A NASA não revelou qual foi o astronauta que adoeceu nem a gravidade da sua condição, mas, por esse motivo, a tripulação de quatro pessoas terá de regressar a casa.
Um mês antes da data prevista, a missão espacial Crew-11 regressou à Terra, dando início à primeira evacuação médica da história da Estação Espacial Internacional, que está em órbita há quase 30 anos, desde 1998.
A missão, composta por dois astronautas dos EUA, um do Japão e outro da Rússia - Mike Fincke, Zena Cardman, Kimiya Yui e Oleg Platonov, respetivamente - termina assim prematuramente. A aterragem deverá ocorrer na madrugada de quinta-feira, hora local, ao largo da costa da Califórnia.
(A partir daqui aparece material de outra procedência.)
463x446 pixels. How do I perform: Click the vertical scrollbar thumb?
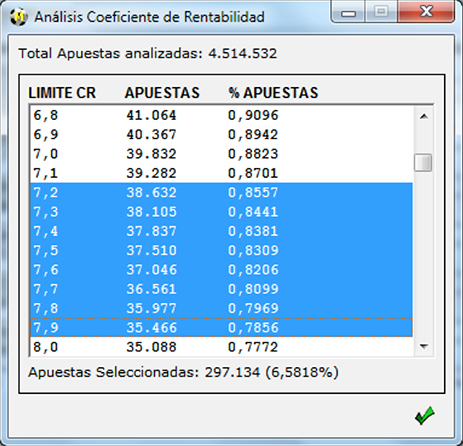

A razão exata do regresso não é conhecida, assim como não se sabe qual dos membros da tripulação foi afetado pelo problema de saúde. A NASA apenas informou que a situação da pessoa em questão é considerada estável.
Os astronautas chegaram à Estação Especial Internacional a 1 de agosto para realizar trabalho de investigação durante seis meses e meio, pelo que apenas deveriam regressar em meados de fevereiro.
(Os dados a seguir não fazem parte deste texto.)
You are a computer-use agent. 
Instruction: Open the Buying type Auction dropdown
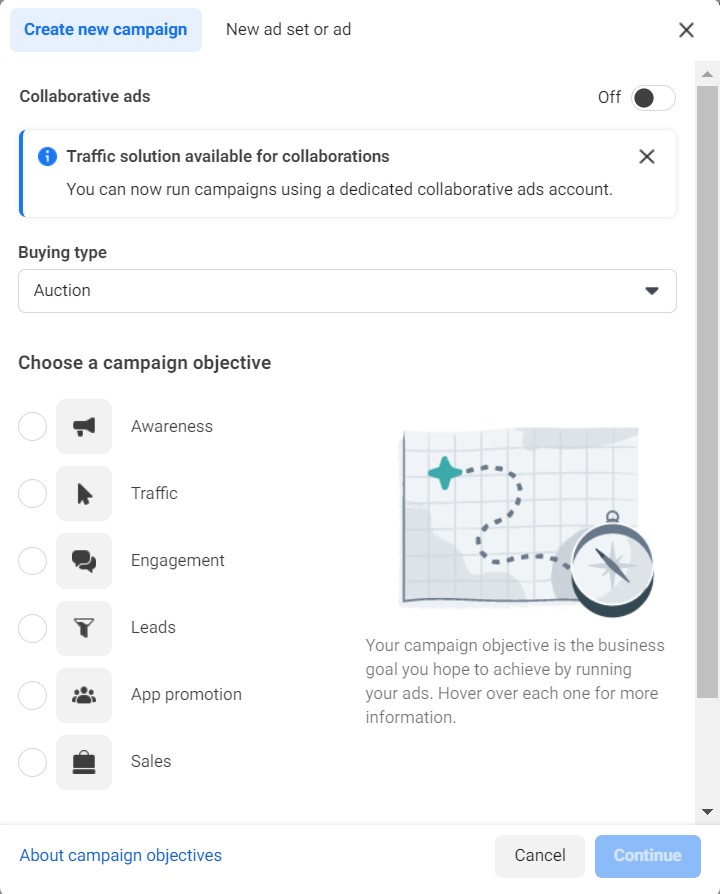point(347,291)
A caminhada espacial da semana passada teve de ser cancelada no último minuto. Horas depois, a NASA revelou que um membro da tripulação tinha adoecido.
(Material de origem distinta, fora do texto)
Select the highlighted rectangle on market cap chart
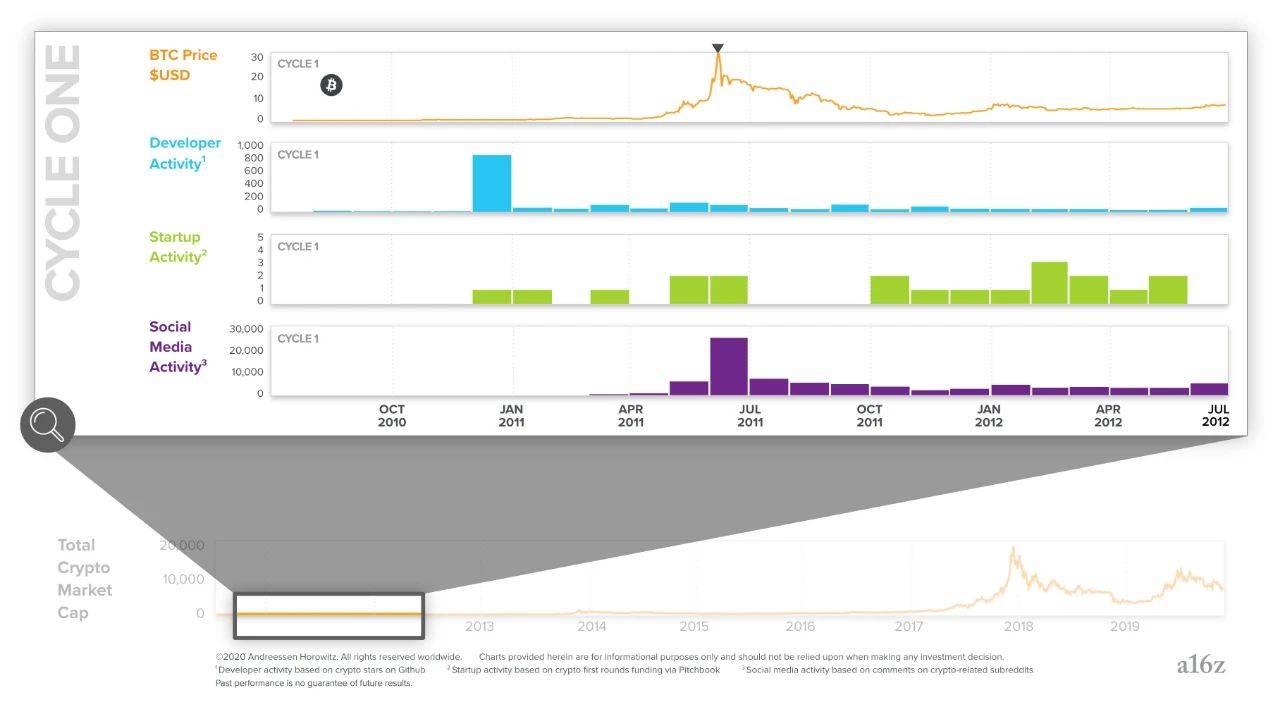The image size is (1280, 706). tap(329, 615)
A estação espacial, que orbita a 400 quilómetros de altitude, tem uma vasta reserva de medicamentos e equipamentos médicos, mas não tem médicos a bordo, pelo que não é possível dar resposta a casos graves, já que os astronautas também não têm formação especializada a esse nível.
A bordo deste laboratório orbital permanecem outros três astronautas, um da NASA e dois de nacionalidade russa, que são esperados em terra no verão. São eles, respetivamente, Chris Williams, Sergei Mikaev e Sergei Kud-Sverchkov.